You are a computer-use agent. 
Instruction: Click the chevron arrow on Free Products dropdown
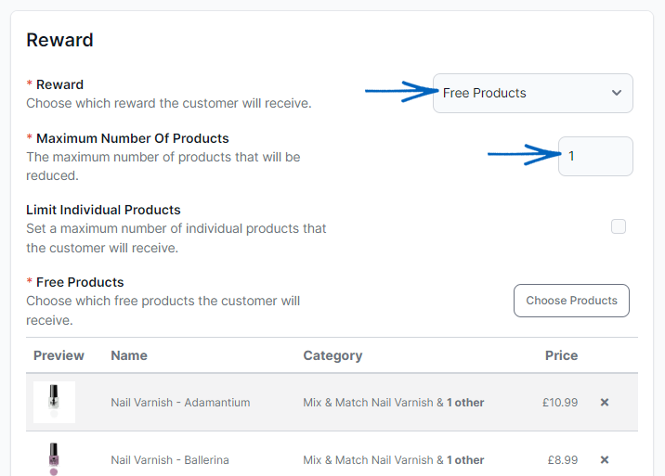617,93
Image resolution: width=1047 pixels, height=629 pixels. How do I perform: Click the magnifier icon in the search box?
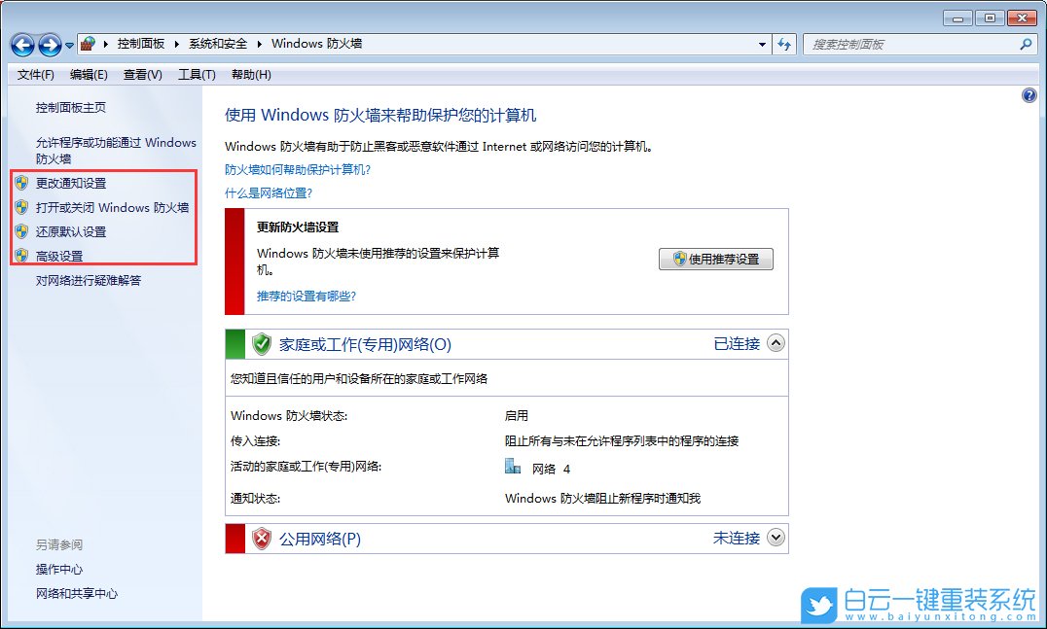1026,45

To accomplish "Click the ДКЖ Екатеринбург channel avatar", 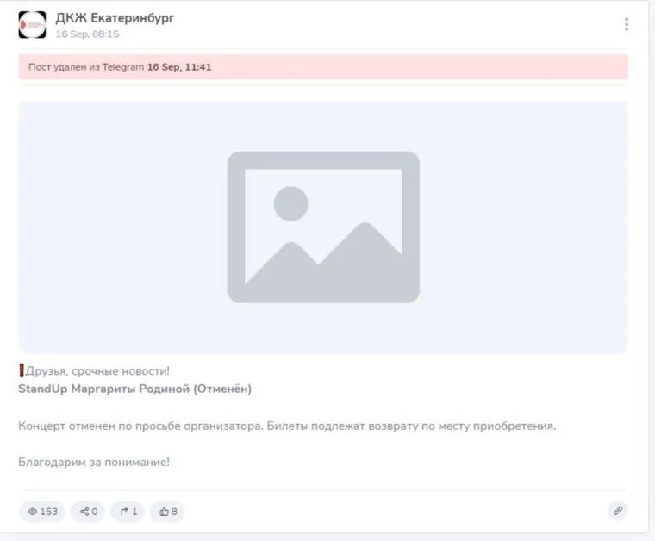I will coord(32,25).
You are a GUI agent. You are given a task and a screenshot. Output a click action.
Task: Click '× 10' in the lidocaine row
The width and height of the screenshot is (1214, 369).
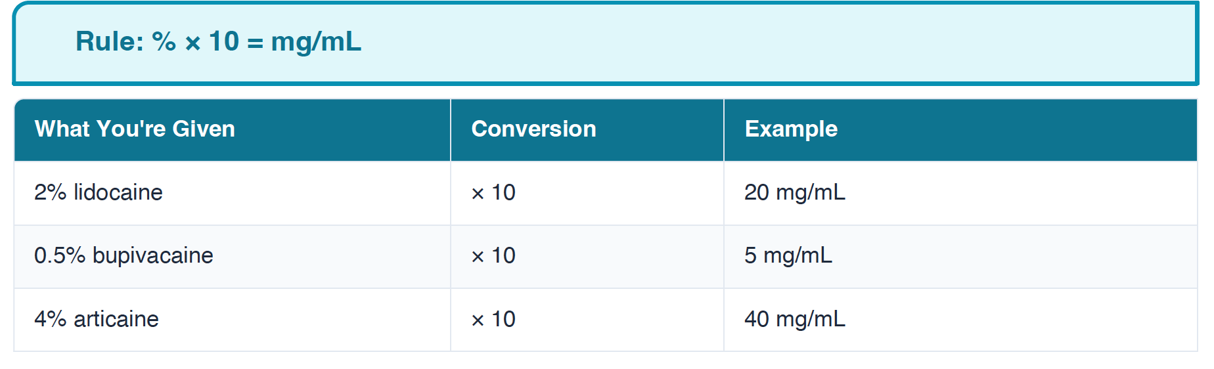click(493, 192)
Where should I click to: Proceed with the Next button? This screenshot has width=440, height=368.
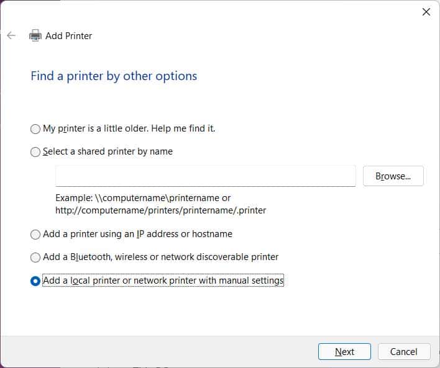point(344,351)
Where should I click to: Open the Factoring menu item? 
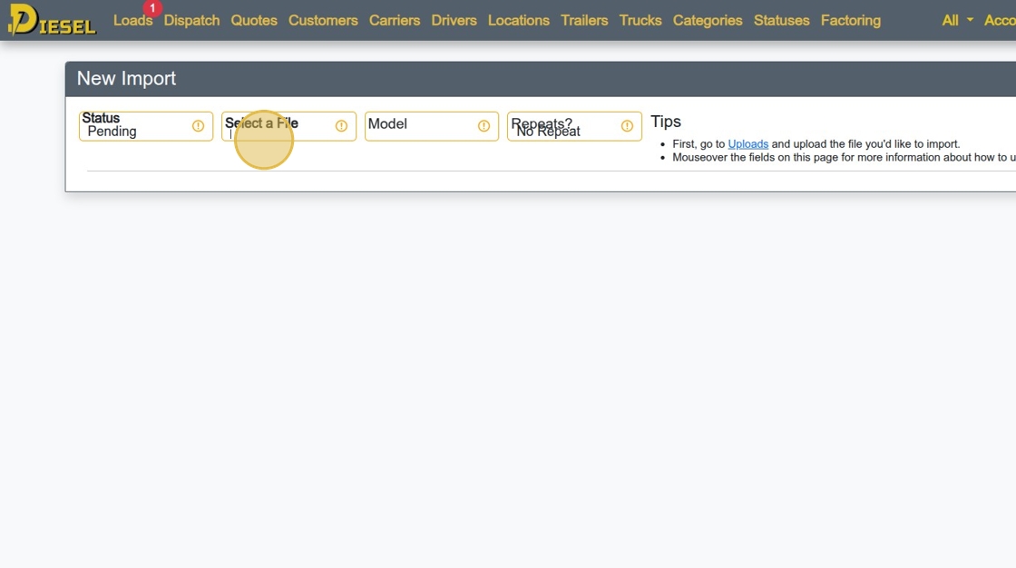point(851,20)
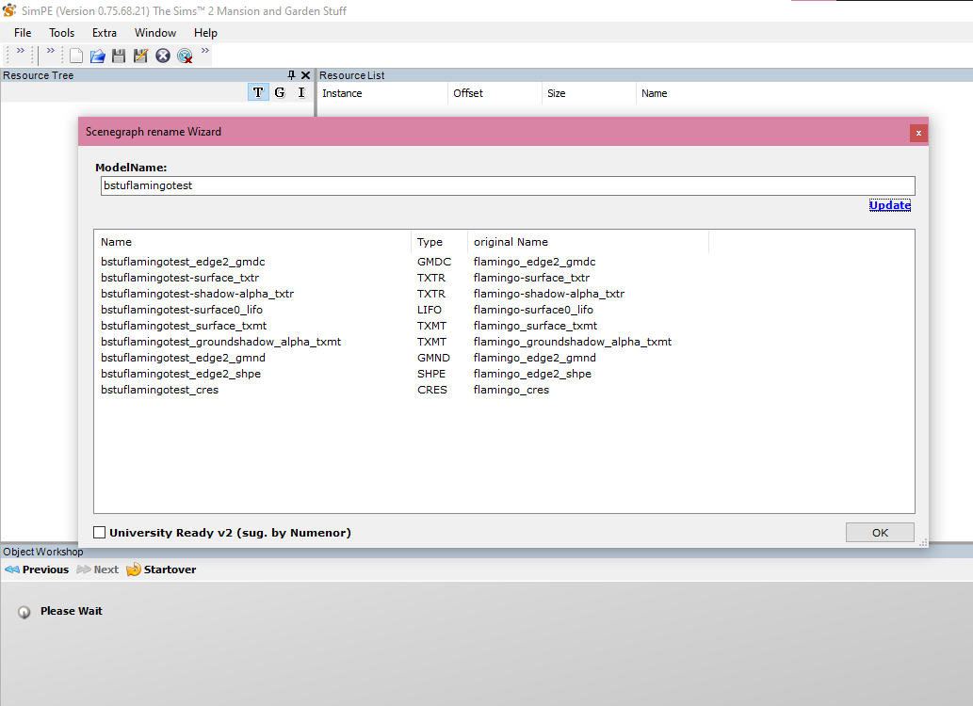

◆ Your task ◆
Pull out each line of the items above that contains the string "height". Case counts.

◆ The answer ◆
Image resolution: width=1047 pixels, height=629 pixels. How do I perform: Click the magnifier icon in the search box?
The width and height of the screenshot is (1214, 369).
Where should I click to: Proceed with the Next button? This screenshot has width=440, height=368.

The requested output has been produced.